И вот еще что: уже в тот момент я подумал, что где-то встречал тебя прежде, еще до этой стройки.

Пришел врач. Осмотрел тебя, прослушал сердце и подтвердил: переутомление. Дал тебе что-то понюхать, что-то влил в рот, ты открыла глаза, нащупала руками края скамейки, ухватилась за них, чтобы подняться. Врач помог тебе и сказал:

— В постель, в постель!.. Кто ее проводит?

— Олег, давай ты, — сказала мне начальница. — Если что, так и на руках. Ничего, ничего, ступай! Я подежурю! Черников вымотался, сам еле на ногах держится.

Ты жила неподалеку от станции, в вагоне-теплушке. В твой вагон мне пришлось тебя даже внести: уж очень ты была слаба, едва не упала, когда я ступил на лестницу.

Как сейчас помню, у тебя там против двери стояла железная печь, а по обе стороны от нее вагон перегораживали занавески. За одной занавеской жила супружеская пара, а за другой — ты и еще три девушки.

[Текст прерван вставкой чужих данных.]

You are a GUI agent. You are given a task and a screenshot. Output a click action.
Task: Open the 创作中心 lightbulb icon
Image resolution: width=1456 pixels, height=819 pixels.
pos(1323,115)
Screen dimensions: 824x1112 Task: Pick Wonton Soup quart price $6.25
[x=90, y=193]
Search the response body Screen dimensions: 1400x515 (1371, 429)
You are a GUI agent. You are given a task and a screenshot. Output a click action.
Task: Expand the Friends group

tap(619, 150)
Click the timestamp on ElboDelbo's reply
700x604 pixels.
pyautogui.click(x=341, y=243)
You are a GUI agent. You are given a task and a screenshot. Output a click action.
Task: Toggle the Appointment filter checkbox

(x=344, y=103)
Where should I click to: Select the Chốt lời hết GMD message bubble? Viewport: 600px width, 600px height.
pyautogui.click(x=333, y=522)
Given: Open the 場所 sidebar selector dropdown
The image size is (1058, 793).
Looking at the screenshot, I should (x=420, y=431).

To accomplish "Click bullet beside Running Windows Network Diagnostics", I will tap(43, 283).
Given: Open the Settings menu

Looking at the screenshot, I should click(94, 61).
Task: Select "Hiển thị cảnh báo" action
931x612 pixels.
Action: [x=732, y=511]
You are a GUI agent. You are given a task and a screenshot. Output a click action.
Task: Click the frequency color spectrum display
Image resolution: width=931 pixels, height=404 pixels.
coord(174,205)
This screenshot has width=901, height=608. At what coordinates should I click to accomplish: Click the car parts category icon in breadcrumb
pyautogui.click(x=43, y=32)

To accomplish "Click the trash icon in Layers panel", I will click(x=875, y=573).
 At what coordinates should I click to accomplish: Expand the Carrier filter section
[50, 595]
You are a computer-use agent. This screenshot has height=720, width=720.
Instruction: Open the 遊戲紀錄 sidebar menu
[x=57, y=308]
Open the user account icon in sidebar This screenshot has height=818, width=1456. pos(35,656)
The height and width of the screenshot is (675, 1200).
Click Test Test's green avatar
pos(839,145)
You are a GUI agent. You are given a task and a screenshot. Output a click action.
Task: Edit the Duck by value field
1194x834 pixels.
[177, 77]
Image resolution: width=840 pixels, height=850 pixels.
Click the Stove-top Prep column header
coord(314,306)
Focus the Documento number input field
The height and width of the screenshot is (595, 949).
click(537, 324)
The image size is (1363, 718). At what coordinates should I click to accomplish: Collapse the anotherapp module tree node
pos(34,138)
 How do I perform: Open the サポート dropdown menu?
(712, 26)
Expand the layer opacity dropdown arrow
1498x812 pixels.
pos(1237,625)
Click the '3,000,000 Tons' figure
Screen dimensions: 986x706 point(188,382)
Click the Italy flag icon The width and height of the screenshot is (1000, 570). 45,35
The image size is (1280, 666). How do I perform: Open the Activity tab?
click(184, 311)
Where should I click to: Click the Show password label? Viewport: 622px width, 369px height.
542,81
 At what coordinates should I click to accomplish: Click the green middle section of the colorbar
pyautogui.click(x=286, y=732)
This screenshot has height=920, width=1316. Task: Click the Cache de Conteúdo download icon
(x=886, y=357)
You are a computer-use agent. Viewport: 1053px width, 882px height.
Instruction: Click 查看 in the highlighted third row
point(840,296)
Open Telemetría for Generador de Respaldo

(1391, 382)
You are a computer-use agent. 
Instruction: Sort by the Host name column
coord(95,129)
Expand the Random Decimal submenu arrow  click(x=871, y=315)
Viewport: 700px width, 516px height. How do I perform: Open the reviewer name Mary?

Все были на работе, печь остыла. Я притащил обрезки досок, чтобы затопить ее. А ты раздевалась у себя, за полосатой, из матрасной ткани, занавеской. Тебя почти не было слышно. И когда я шел с тобой сюда, ты тоже молчала. Лишь когда спускались из дежурки, сказала: «Я дошла бы, напрасно вы…» Я подумал: такая ты всегда — молчком да молчком. Получишь задание и только головой кивнешь; даже если по телефону тебе что скажут, только и ответишь: «Я поняла». И никогда никаких ошибок.

Я высек огонь. Вся техника для этого была у меня с собой: патрон с куском веревки, пропитанной бензином, кремень, кусочек стали. Сунул лучину в печь и тогда услышал, как раздвинулась занавеска. Ты сказала:

— Спасибо!.. Теперь уж я сама. Мне совсем хорошо.

Ты стояла в створе занавесок и доплетала длинную свою косу. На тебе было помятое, но чистенькое ситцевое платьице; на ногах — матерчатые тапочки. Я поразился, какие они маленькие, эти тапочки; поразился твоим легким ногам. Ногам бегуньи. Да и вся ты была какая-то словно невесомая, воздушная.

Я сказал:

— Ну и прекрасно! Тебя как звать?

— Злата.

— Ты ложись, ложись!

— Я чуточку.

— Не думай! Отдохни как следует.

— Спасибо! Я немножко.

Ты сдвинула занавески, а я снова нагнулся к печке: не погасла бы. Открыл дверцу, подул несколько раз, пока не убедился, что огонь хорошо занялся.

— Ну, вроде все нормально. Пойду. Тебе ничего не надо?

— Спасибо, мне хорошо.

И вот тогда я спросил:

— Слушай, мы нигде раньше не встречались?

Ты помедлила чуть и ответила:

— Встречались.

— Что ты говоришь? Где?

— Вы откройте занавеску…

За занавеской были четыре полки — четыре постели. По две с каждой стороны, одна над другой. Как в четырехместном купе, только все сделано погрубее и места больше.

Ты лежала слева, наверху.

— Вы в самом деле не узнаете?

— Аллах его знает… Вроде бы где-то…

— Эшелон помните?

— Эшелон?

И я вспомнил: ну конечно, эшелон девушек-добровольцев. Ты была в нем. Я все вспомнил: смуглое лицо, черноглазая. И зубик тот же: передний верхний зубик, он чуть перекошен.